The Philippines was a constant headache, but it always plucked at my thought-strings and made me think, think, think, ponder, think. Think until I thought myself a little bit crazy.

I have a friend here who says I am not quite as serious a person as I like to think.

I forgot how beautiful DC is in the springtime. It is clean, trimmed, immaculate, sunny and colorful. People look so tidy, so well kept and so... matching. I sat down on a crowded bus next to an older, gray-haired woman wearing neon green lipstick. She had her stringy locks braided into pigtails tied with a bow, and her red shoes glittered with Dorothy-envy. She was swinging her feet and humming self-consciously, and I would have been too. On a nearly full-to-capacity bus, every pair of eyes stuck to her outfit. The entire vicinity was absent-mindedly thumbing through her possible mental imbalances. She was just one person, but she was the one person who didn't fit the bill of health. She stuck out.
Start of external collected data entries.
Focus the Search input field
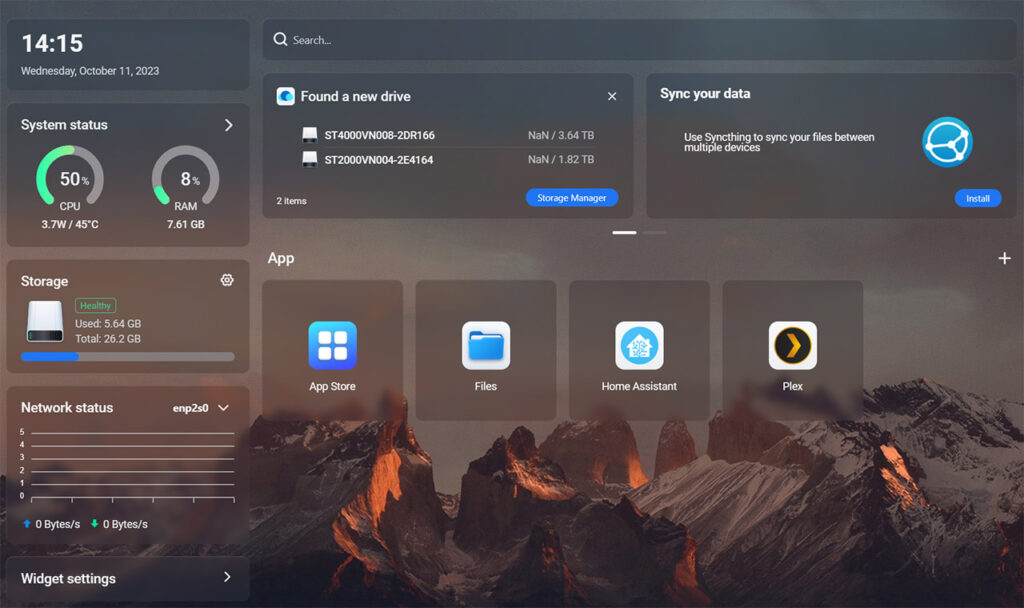Screen dimensions: 1024x608 click(640, 40)
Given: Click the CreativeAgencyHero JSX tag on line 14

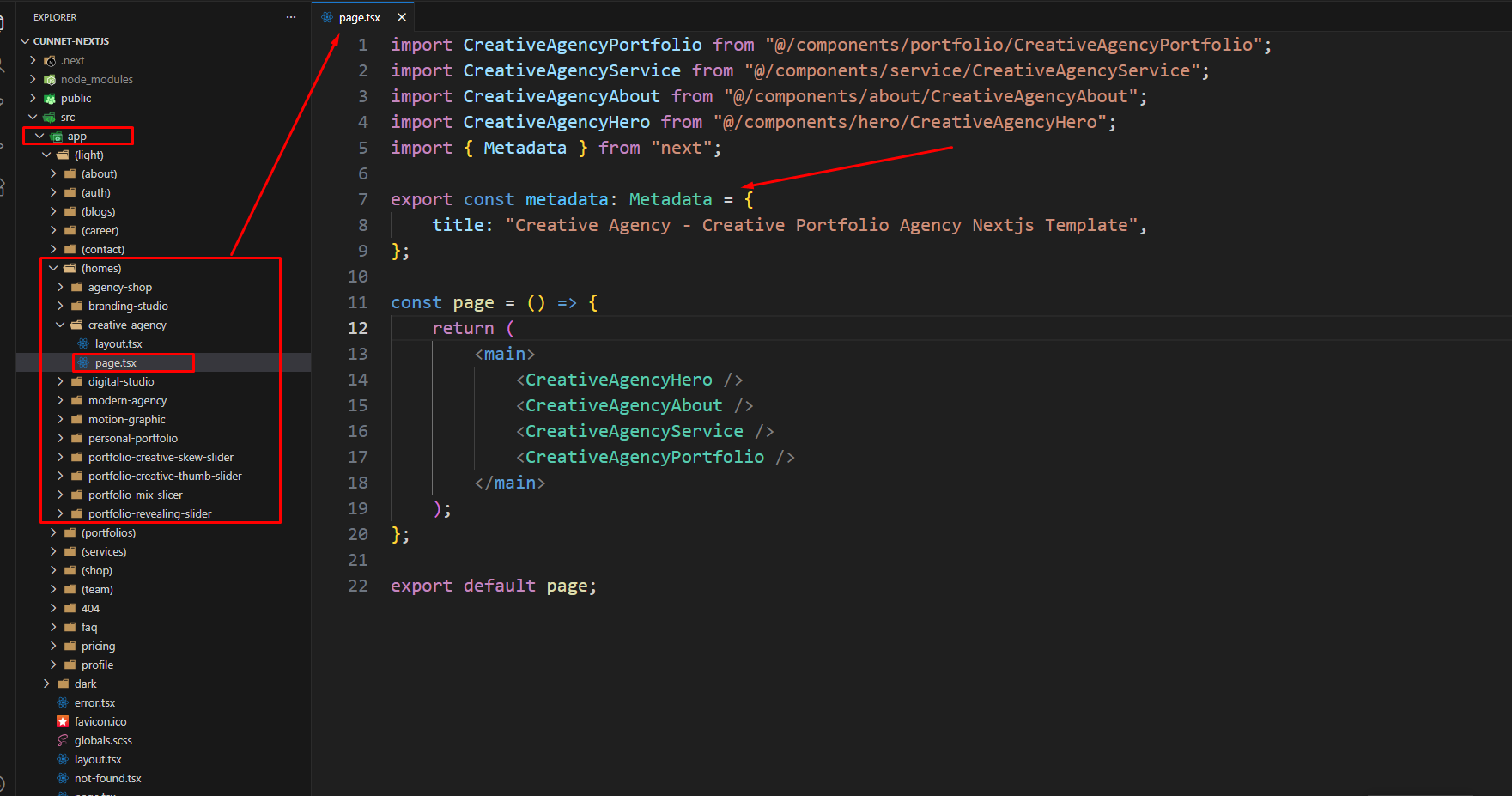Looking at the screenshot, I should [x=618, y=380].
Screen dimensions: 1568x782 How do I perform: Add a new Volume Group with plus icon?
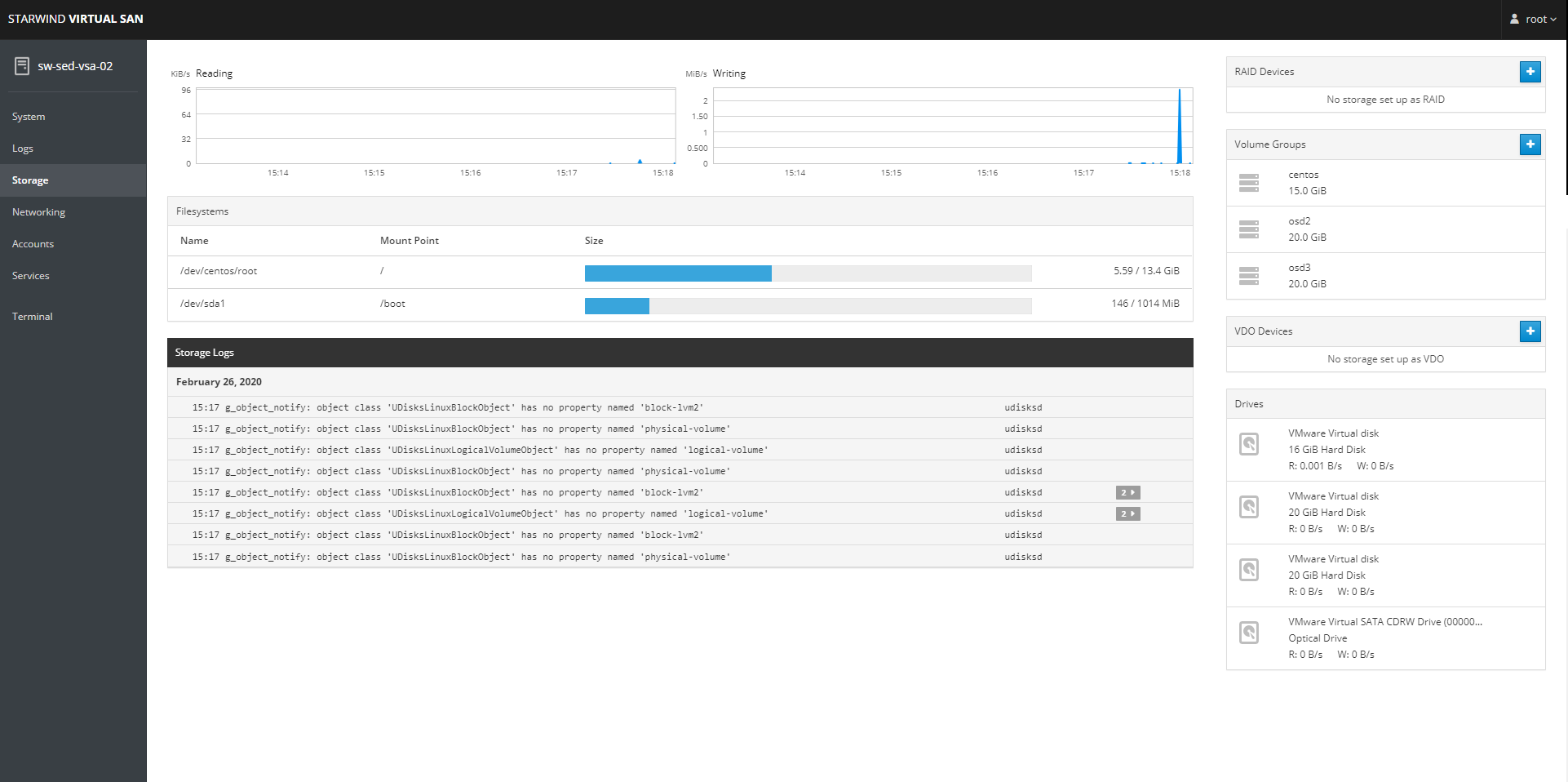pos(1530,144)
Try a caravan full of ragtag warriors pummeling its way through unpaved island roads and knocking meandering canines into their next life without hesitation.

Even the definition of a crowded bus has altered in my mind. Crowded means most seats are taken; not that piles of roosters are skittering in feathery cages across the aisles and a family of five has folded itself into a double knot to fit into a double seat.

Maybe here, in the U.S., there is just a lot less for me to be serious about.